Come in tutte le storie c'è però una zona cieca. Finora queste benedette uova dei draghi sono una leggenda. Qualcuno le ha viste? Matteo Renzi si comporta come se non ci fossero dubbi. Fa capire che ne ha già un paio in saccoccia. Non fa altro che spedire ultimatum dopo ultimatum e ogni volta rilancia, alza la posta, dice che la pazienza è in riserva. Non arriva però mai al punto di non ritorno. Non mette le carte sul tavolo e resta sempre il sospetto che in mano abbia una scala a cui manca sempre un gradino. Magari bluffa o sta ancora aspettando che l'ultimo uovo si schiuda.

Zingaretti, o chi per lui, vorrebbe tanto che la leggenda si avverasse. Il buon Goffredo, Bettini, giura che è vera. Bisogna avere fiducia. Nel Pd sono in tanti a non sopportare più gli arrocchi del premier. Sono mesi che si sente urlare: serve una svolta. Oltretutto, ragionano, i Draghi finirebbero per dividere il centrodestra, perché Giorgia Meloni ha già chiarito che lei, leggenda o non leggenda, non ha alcuna voglia di fare la frittata. Non vuole Conte, non vuole Draghi e teme che il nulla si stia mangiando la fantasia. A chi gli parla di «governissimi» ricorda i rischi dell'anello del potere. Senza le elezioni non si muove dall'opposizione.

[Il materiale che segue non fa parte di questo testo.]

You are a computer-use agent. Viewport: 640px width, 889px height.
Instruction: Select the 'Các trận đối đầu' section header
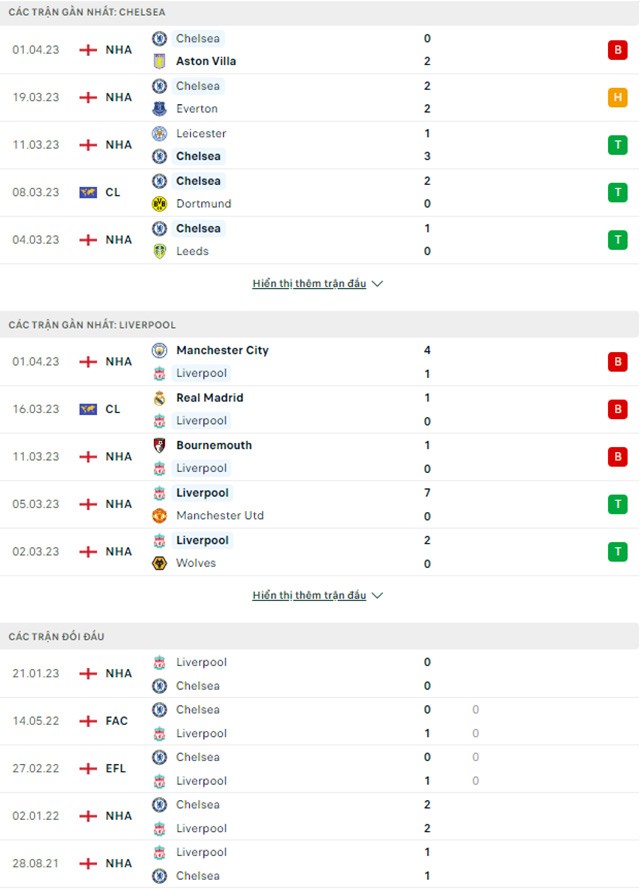click(x=57, y=636)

Di Maio non ha di questi problemi. È cresciuto con altre leggende e si è pure stufato di ascoltare i suoi compagni di partito che se guardano la luna subito vedono una cospirazione. Il suo discorso è più pratico. Se le uova servono a ridimensionare Conte, che gioca troppo a fare il leader, a lui sta bene. L'importante è che ci sia una fetta di frittata anche per lui e per il suo progetto di pentastellati in doppio petto blu.

Di sicuro Mattarella con i draghi ci ha parlato.

Se Gianni Letta ne sarebbe il motore, il capo dello Stato ne è il custode. Come tutti quelli che sanno come stanno le cose non ne parlano. E Conte? Conte assicura che le uova dei draghi non esistono, solo che ne ha una paura fottuta.